Tatsuya Tanaka used masks in the 31 March entry of his Miniature Calendar (Credit: Tatsuya Tanaka)
In Japan, the face mask has become a household item and has found its way into the intricate work of Japanese miniature artist Tatsuya Tanaka, who combines real-size everyday objects with 2cm-tall human figures. Since 2011, Tanaka has been releasing daily images as part of an ongoing Miniature Calendar series. On 31 March, a photograph of tiny surfers riding a tidal wave of masks was posted with the caption “we overcome many difficulties”. The face-mask motif reappeared on 1 May when Tatsuya released an image of a masked doctor doing a video consultation on a chocolate computer.

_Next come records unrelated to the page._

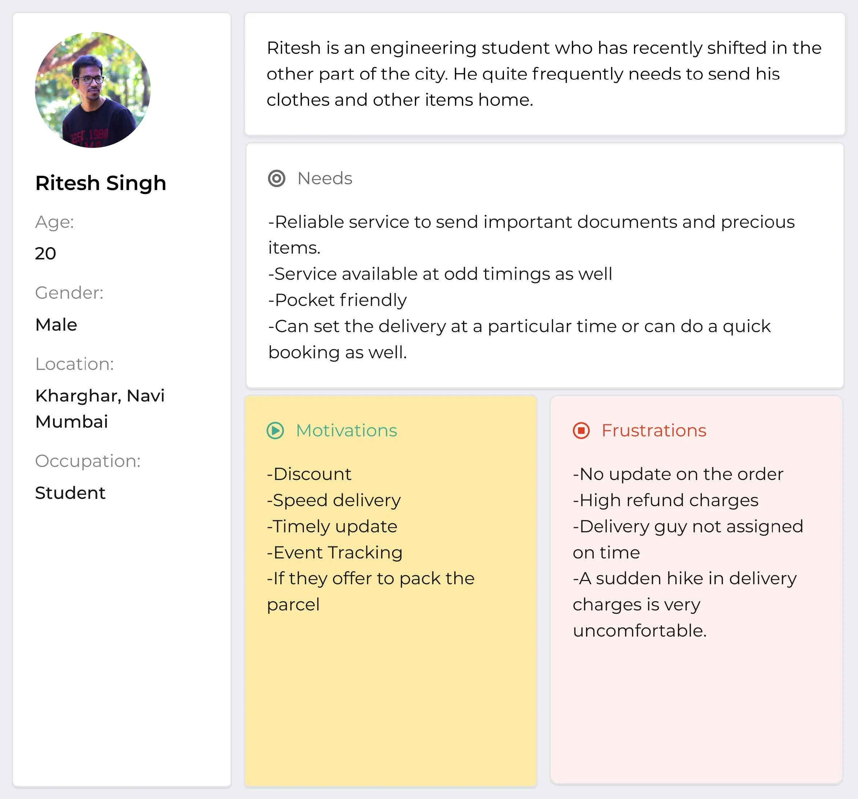Click the red Frustrations stop icon
This screenshot has width=858, height=799.
click(581, 431)
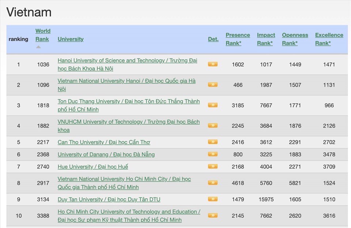Screen dimensions: 351x228
Task: Click details icon for Vietnam National University Hanoi
Action: tap(212, 85)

With many countries on lockdown, mundane household items are resonating with artists and audiences more than ever. “Making what you casually see in everyday life different – called ‘mitate’ in Japan – makes everyday life fun,” Tatsuya tells BBC Culture. “I was using masks on a daily basis in Japan since before the crisis. It’s not uncommon, but I got a lot of attention because of the corona[virus] crisis, so I made it a motif,” he says.
Hasan Kale’s micro-art includes health workers painted on a mask and painkiller (Credit: Hasan Kale)
The work of Turkish micro-artist Hasan Kale also forces a re-evaluation of familiar objects. Holding his breath to steady his hand, he paints portraits and landscapes on minuscule oddments such as matchstick heads and apple pips, turning them into what he calls “art capsules”.
Kale’s recent canvases have included a paracetamol tablet and the valve of a surgical face mask, both painted with images of masked health workers as a mark of gratitude for their service to society. A close inspection of the tablet reveals that the masks have not prevented their wearers from communicating a microscopic message on behalf of the artist. “We have seen the harm that we have done to the world,” says Kale. “The coronavirus is an opportunity for us to be better.”